Task statement - In the data below, the answer is the run of lines from the line containing "Kitchen cabinets (35, 2438)" through the line containing "Park (38, 482)", both included; print it exactly and nothing else.
• • • • • • •
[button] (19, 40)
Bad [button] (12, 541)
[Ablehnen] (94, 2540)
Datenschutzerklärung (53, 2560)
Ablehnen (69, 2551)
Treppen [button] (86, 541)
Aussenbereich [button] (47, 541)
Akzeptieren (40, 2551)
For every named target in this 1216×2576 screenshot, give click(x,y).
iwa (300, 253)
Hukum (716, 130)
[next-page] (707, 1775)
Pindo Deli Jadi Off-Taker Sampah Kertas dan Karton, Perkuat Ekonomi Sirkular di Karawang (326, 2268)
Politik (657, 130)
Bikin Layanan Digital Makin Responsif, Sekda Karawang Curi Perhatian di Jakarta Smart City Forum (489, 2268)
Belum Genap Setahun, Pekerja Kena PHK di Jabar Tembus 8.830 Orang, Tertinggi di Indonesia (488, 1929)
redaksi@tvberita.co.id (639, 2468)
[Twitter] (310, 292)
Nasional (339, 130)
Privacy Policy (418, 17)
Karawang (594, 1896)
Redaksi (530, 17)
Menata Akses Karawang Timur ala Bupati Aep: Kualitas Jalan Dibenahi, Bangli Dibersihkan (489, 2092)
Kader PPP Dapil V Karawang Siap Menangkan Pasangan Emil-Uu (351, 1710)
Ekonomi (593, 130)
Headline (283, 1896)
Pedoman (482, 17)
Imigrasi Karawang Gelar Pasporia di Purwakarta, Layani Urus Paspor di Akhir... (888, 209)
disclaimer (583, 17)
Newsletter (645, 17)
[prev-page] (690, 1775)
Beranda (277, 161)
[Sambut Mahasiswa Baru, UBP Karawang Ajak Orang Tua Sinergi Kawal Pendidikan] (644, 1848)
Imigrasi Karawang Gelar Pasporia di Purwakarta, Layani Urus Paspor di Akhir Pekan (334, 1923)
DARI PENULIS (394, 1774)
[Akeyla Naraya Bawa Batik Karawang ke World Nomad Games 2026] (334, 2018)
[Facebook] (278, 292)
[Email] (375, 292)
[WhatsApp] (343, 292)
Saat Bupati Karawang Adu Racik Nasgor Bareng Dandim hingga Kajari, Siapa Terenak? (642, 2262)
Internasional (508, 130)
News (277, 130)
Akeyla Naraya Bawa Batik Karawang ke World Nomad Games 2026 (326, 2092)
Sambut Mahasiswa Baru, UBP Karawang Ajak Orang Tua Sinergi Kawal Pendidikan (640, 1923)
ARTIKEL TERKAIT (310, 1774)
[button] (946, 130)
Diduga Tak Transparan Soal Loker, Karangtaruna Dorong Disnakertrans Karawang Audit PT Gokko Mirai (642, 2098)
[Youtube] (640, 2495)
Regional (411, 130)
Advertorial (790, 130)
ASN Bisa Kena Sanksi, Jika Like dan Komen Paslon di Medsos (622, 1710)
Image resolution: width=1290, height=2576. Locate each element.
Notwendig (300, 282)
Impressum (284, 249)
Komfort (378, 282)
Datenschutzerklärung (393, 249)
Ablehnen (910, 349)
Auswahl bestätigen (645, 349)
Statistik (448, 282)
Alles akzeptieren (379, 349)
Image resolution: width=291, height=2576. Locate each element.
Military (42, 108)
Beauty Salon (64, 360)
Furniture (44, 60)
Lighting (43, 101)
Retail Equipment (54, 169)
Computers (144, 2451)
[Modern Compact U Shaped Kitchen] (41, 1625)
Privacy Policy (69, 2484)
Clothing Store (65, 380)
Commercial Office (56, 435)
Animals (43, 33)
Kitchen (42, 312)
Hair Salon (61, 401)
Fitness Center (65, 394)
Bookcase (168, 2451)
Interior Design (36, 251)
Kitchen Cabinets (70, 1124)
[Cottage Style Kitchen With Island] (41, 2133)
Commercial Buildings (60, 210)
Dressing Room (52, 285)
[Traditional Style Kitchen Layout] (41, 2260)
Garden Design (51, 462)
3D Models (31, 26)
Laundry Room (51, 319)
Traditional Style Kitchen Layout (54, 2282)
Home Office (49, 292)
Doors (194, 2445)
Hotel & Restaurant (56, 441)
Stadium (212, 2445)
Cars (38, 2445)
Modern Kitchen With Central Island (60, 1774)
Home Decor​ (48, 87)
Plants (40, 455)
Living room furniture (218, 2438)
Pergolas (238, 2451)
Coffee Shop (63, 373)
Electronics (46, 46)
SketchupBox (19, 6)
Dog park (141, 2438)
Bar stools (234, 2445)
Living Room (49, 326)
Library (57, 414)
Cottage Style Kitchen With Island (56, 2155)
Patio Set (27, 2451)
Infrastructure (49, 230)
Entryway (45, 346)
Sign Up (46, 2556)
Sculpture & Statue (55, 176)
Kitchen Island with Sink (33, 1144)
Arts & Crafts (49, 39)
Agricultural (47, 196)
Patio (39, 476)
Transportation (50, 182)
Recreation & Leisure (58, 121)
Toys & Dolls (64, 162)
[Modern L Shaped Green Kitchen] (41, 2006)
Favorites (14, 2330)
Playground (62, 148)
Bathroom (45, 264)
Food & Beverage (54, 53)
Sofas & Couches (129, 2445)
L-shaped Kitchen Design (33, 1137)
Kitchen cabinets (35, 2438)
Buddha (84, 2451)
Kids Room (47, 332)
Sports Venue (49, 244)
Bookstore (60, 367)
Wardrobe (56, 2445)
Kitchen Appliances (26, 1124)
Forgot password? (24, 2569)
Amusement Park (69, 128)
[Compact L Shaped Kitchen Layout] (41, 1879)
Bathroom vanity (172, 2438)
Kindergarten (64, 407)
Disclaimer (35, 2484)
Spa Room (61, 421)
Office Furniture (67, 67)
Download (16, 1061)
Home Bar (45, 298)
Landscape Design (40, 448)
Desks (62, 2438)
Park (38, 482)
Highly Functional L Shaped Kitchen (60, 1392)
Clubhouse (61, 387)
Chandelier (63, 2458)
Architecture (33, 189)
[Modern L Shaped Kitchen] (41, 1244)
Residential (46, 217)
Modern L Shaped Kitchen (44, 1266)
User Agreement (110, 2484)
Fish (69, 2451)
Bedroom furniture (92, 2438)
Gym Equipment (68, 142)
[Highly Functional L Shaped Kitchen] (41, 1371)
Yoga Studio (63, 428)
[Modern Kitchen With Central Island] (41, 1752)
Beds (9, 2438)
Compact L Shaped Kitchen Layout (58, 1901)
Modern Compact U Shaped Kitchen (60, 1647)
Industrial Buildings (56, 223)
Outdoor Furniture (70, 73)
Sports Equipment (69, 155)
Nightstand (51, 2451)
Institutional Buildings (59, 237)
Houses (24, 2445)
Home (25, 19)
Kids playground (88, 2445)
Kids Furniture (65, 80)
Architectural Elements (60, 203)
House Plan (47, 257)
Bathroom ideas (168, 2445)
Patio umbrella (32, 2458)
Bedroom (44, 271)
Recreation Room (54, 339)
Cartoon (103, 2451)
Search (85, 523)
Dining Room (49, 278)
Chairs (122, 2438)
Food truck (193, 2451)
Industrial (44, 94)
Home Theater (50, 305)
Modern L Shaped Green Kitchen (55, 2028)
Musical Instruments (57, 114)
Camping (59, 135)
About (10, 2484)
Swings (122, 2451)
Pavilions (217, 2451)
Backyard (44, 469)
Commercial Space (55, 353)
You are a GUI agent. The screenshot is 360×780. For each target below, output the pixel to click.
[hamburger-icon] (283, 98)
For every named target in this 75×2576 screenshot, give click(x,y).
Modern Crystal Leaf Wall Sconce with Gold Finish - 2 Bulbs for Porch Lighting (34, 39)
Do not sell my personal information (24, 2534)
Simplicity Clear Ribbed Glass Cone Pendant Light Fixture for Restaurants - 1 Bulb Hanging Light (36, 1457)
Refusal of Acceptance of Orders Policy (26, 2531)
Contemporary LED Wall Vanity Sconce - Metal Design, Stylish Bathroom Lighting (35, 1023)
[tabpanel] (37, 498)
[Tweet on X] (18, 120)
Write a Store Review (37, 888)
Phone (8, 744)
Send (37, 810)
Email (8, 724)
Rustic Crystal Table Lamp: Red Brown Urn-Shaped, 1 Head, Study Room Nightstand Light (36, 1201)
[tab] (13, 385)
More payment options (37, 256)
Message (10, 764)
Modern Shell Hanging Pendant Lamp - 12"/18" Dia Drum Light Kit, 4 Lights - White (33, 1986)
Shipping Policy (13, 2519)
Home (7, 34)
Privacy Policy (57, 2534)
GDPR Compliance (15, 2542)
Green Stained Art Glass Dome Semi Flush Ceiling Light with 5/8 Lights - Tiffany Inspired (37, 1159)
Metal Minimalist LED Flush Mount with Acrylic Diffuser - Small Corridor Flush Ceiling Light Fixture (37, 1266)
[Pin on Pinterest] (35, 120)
• • • • • • •
Written response -
Kitchen cabinets (35, 2438)
Buddha (84, 2451)
Kids Room (47, 332)
Sports Venue (49, 244)
Bookstore (60, 367)
Wardrobe (56, 2445)
Kitchen Appliances (26, 1124)
Forgot password? (24, 2569)
Amusement Park (69, 128)
[Compact L Shaped Kitchen Layout] (41, 1879)
Bathroom vanity (172, 2438)
Kindergarten (64, 407)
Disclaimer (35, 2484)
Spa Room (61, 421)
Office Furniture (67, 67)
Download (16, 1061)
Home Bar (45, 298)
Landscape Design (40, 448)
Desks (62, 2438)
Park (38, 482)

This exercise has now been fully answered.